Moreover, the company’s earnings surpassed the Zacks Consensus Estimate in three and missed in one of the trailing four quarters with an average surprise of 11.7%.
Also, the company has a Growth Score of A. Our research shows that stocks with the combination of a Style Score of A or B, and a Zacks Rank #1 (Strong Buy) or 2, offer the best upside potential.
Revenue Strength: Ameriprise’s well-diversified portfolio and dynamic service-offering capacity has resulted in steady revenue growth. The total net revenues witnessed a CAGR of 3.2% over the last four years (2016-2019). Although sales are expected to decline 8.4% in 2020, the same is expected to record growth of 2.5% in 2021.

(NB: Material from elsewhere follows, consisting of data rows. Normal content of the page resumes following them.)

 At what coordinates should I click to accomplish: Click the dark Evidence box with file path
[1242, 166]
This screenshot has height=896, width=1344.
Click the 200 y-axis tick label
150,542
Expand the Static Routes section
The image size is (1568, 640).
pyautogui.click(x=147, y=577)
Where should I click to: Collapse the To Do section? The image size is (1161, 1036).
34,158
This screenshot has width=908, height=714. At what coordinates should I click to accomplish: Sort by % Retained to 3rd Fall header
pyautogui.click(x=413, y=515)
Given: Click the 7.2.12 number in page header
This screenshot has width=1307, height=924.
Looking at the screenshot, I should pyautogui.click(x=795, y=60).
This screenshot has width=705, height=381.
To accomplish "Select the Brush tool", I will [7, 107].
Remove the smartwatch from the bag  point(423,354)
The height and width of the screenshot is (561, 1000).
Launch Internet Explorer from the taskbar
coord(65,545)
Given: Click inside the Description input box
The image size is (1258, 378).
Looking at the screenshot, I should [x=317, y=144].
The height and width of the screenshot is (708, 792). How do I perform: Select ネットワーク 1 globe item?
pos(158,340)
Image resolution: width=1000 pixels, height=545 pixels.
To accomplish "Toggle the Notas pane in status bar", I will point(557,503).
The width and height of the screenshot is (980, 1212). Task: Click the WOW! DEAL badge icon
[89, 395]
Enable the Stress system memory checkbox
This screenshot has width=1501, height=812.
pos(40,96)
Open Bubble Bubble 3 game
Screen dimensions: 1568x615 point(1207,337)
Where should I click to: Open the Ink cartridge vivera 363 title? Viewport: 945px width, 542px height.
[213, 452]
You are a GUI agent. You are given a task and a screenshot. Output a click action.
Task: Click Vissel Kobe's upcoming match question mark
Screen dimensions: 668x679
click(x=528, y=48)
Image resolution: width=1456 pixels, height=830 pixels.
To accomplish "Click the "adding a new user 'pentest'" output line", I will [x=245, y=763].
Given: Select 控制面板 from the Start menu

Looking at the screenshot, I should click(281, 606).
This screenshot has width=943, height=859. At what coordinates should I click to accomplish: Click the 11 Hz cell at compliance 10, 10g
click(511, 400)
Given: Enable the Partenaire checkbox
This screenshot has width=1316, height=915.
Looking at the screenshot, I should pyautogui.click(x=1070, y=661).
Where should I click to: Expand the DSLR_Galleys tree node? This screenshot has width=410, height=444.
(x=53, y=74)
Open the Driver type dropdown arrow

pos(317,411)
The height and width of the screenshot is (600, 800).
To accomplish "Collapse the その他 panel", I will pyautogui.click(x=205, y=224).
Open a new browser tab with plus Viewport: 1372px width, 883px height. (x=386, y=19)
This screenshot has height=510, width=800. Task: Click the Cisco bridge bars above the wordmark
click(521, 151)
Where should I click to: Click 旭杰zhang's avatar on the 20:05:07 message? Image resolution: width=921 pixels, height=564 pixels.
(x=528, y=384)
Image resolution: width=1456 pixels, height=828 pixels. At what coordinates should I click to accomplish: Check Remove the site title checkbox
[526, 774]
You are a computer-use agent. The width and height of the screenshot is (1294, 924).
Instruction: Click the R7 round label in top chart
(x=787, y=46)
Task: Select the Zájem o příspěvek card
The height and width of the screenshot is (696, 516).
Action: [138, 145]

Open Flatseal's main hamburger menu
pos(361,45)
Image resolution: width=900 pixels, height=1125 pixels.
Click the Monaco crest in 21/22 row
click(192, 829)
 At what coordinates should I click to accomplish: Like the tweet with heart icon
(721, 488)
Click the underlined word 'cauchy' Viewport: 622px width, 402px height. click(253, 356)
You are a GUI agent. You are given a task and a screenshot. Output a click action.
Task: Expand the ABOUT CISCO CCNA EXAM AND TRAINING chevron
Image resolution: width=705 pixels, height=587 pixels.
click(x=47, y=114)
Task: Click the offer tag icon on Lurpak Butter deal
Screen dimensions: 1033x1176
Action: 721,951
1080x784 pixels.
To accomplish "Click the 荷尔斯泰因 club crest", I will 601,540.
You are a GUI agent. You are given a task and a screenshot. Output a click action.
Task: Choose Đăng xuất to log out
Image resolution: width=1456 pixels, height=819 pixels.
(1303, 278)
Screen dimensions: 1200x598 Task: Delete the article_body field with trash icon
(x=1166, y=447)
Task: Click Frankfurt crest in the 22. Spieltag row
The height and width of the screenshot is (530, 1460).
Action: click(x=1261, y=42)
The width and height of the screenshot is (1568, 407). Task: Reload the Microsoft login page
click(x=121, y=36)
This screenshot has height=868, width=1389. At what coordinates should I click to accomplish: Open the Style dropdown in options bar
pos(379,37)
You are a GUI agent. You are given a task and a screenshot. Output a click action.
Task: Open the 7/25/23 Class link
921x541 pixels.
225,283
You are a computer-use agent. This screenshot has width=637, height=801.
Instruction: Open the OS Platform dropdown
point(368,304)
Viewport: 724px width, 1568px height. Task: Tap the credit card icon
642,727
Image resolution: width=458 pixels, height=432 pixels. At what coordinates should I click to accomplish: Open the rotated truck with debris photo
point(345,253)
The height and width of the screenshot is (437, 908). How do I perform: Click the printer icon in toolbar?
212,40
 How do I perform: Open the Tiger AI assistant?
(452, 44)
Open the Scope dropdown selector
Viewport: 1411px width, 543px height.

Solid Balance-Sheet Position: As of Mar 31, 2020, Ameriprise had total debt worth $5.33 billion, higher than the cash & cash equivalents balance of $3.35 billion. However, the company's first-quarter 2020 times-interest-earned ratio of 6.4 compares favorably with the industry average and improved on a sequential basis. Moreover, the current total debt to total capital of 35.7% is below the industry average. These imply that the company carries relatively lesser credit risk and its earnings are likely to be sufficient to meet interest and/or debt obligations even if the economic situation worsens.
Steady Capital Deployment: Ameriprise’s capital-deployment activities remain impressive with regular dividend hikes. In May, the company announced a dividend hike for the 13th time since 2010. Further, in February 2019, it announced an additional repurchase plan worth $2.5 billion (expiring in March 2021).Given a strong balance-sheet position, a dividend payout ratio lower than the industry and decent earnings growth, the company will be able to sustain capital-deployment plans.
Superior ROE: Ameriprise’s trailing 12-month return on equity (ROE) highlights its growth potential. The company’s ROE of 38.86% compares favorably with the industry’s 12.36%, underlining the fact that it is more efficient in using shareholder funds than peers.
Stock Looks Undervalued: Ameriprise looks undervalued, with respect to price/earnings (P/E) (F1) and price/sales (P/S) ratios. It has a P/E (F1) ratio of 7.95, which is below the industry average of 9.99. Also, its P/S ratio of 1.26 is lower than the industry average of 1.80.
Additionally, the stock currently has a Value Score of A. The Value Score condenses all valuation metrics into one actionable score that helps investors steer clear of “value traps” and identify stocks that are truly trading at a discount.
Other Stocks to Consider
Prospect Capital Corporation PSEC witnessed an upward earnings estimate revision of 12.5% for 2020 over the past 30 days. Its shares have lost 28.7% over the past year. At present, it sports a Zacks Rank of 1. You can see the complete list of today’s Zacks #1 Rank stocks here.
Waddell & Reed, Inc. WDR has witnessed upward earnings estimate revisions of 9.9% for the current year over the past 30 days. However, this Zacks #2 Ranked stock has lost 21.7% over the past 12 months.
Eagle Bancorp Montana, Inc. EBMT has witnessed 7.5% upward earnings estimate revision for the ongoing year in the past 30 days. This Zacks #2 Ranked stock has appreciated 2.4% over the past year.